**** RECORD EXCERPTS ****
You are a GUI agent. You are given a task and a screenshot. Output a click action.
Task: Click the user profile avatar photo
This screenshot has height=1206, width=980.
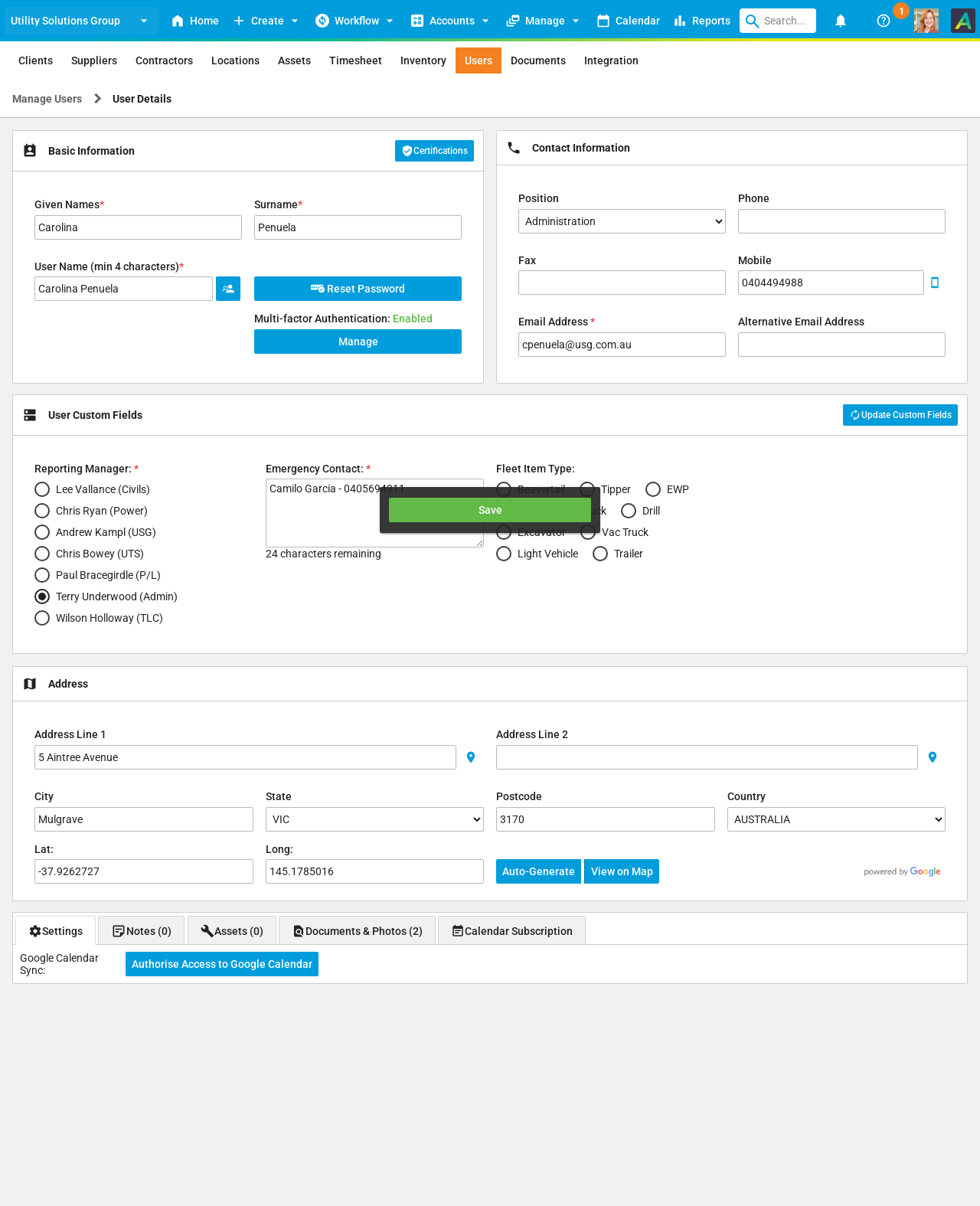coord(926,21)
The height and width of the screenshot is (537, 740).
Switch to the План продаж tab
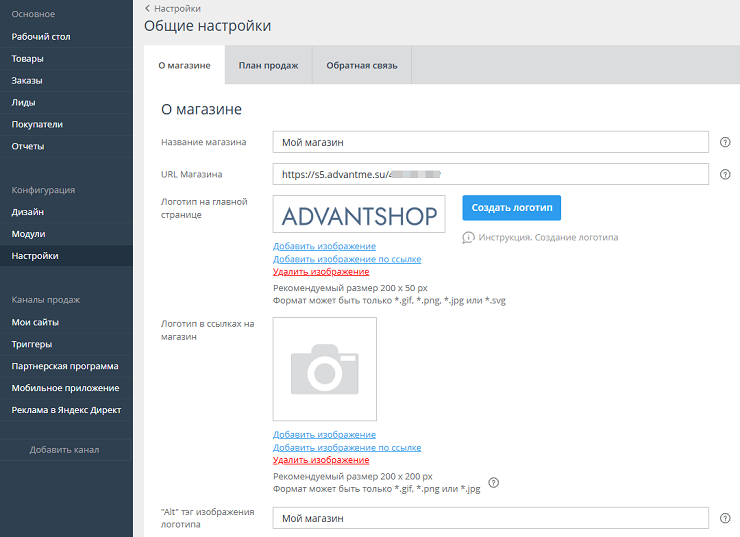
****
● **WORK INSTRUCTION**: Leaving out the pictures, please transcribe exactly the lines from the one that holds "The height and" through the last line of the entries above, both included.

● **PROBLEM SOLUTION**:
The height and width of the screenshot is (537, 740).
Switch to the План продаж tab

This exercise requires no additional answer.